Nell’articolo messo on-line da Coldiretti, s’indovini un po’, vengono citati i “quasi 8 italiani su 10” e “il rincorrersi di notizie miracolistiche sugli effetti benefici delle nuove modificazioni genetiche”. Non sono mancati ovviamente i richiami alla difesa dei prodotti Igp, quelli di cui tanto fiera va la Val d’Adige e tutte le altre aree italiane ove si coltivino mele.
Divertente però notare che nel medesimo articolo si citino anche “patatine fritte resistenti ai parassiti”, una vera notizia bomba per le mamme che vogliano mettere a dieta i propri bambini più cicciottelli.
Del resto, sembra una battuta in puro non-sense Pozzettiano anche il tormentone sul fatto che “gli OGM attualmente in commercio riguardano pochissimi prodotti (mais, soia e cotone) e sono diffusi nell’interesse di poche multinazionali senza benefici riscontrabili dai cittadini”.

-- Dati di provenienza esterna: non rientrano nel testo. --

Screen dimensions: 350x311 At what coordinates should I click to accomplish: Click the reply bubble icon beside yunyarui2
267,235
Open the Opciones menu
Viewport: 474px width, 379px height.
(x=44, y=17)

E la colza? E l’erba medica? E la barbabietola da zucchero? E il riso tollerante alle acque salmastre, oppure capace di produrre vitamina A? E la papaya resistente ai virus, senza la quale nemmeno le papaye Bio oggi sarebbero sopravvissute alle epidemie? In Cina coltivano anche pioppi gm, come pure esistono zucchini modificati per resistere anch’essi ai virus. Proprio nel sito Coldiretti si è parlato anche di patate come Amflora e oggi è una mela a causare le ire del bellicoso sindacato italiano. Una mela che per giunta è figlia di una società che non si può certo definire una Monsanto, una DuPont o una Syngenta.

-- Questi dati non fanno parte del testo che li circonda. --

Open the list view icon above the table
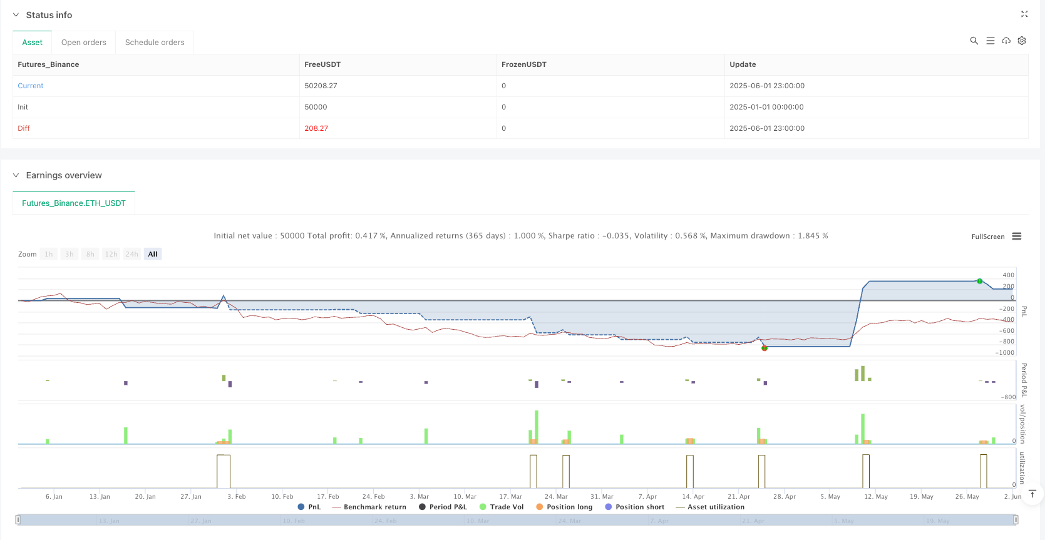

Quindi, comparando i diversi comunicati, appare contraddittorio affermare che gli ogm sono solo mais, soia e cotone, come pure fuorviante risulta l'accusa agli Ogm di essere prodotti solo per il business dei colossi multinazionali, perché la Okanagan Specialty Fruits fa mele e non ha certo quelle dimensioni. Di utilità pratica le sue mele anti-imbrunimento ne hanno invece da vendere. Si perdoni il doppio senso. E devono essere in qualche modo utili anche tutti gli altri Ogm, dal momento che in soli 17 anni sono passati da 1,7 a 170 milioni di ettari. I casi sono quindi due: o i commerciali delle multinazionali sono in realtà dei subdoli fachiri che padroneggiano le pratiche dell’ipnosi, oppure sono le filiere agroalimentari del resto del Mondo che trovano vantaggioso coltivare ibridi gm, i quali non millantano né fanno miracoli: semplicemente funzionano, mantengono ciò che promettono e quindi vengono coltivati da un crescente numero di agricoltori. Tranne che in Italia, ovviamente.
 
Coldiretti farebbe quindi bene a leggersi, non si dice un trattato di genetica o di biologia molecolare, ma per lo meno i propri stessi comunicati. Perché contraddirsi da soli, e nel giro di poche righe per giunta, non è mica cosa furba. E peraltro on-line si può correggere tutto anche dopo averlo pubblicato. Sempre che non vi siano quelli come il sottoscritto che per prudenza si fanno sempre un pdf delle pagine web su cui intendono scrivere un pezzo.